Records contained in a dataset
⟨
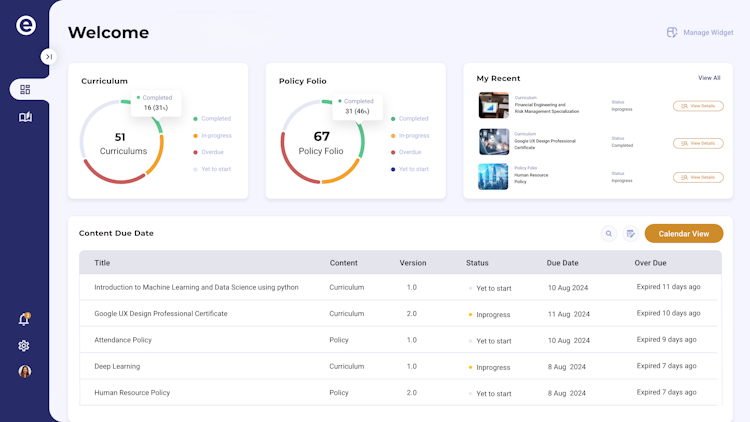750x422 pixels.
Task: View details for Human Resource Policy
Action: point(698,177)
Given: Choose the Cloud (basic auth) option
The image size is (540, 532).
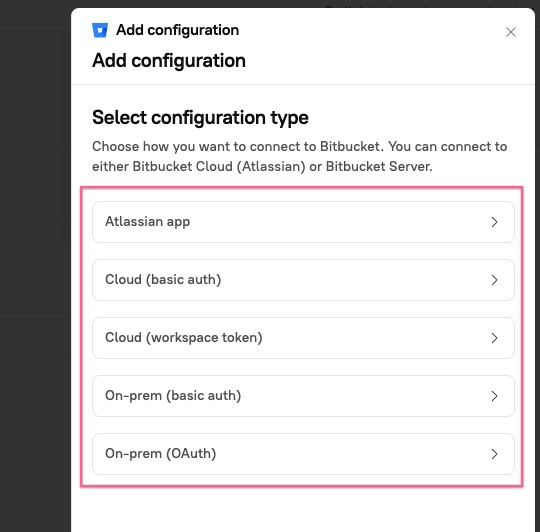Looking at the screenshot, I should [303, 280].
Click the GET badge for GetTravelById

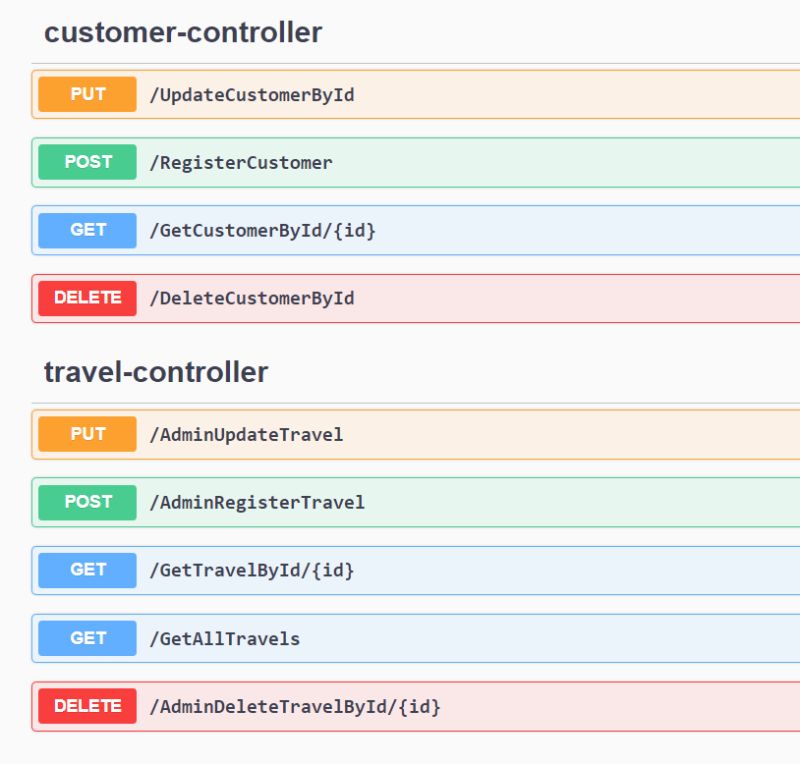87,570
⟩
WHAT YOU WILL DO: Retype exactly the lines from the one containing "The image size is (540, 532)." through the last line of the records above, both included, and leave out any pictures.

REPLY:
The image size is (540, 532).
Looking at the screenshot, I should [303, 280].
Click the GET badge for GetTravelById

87,570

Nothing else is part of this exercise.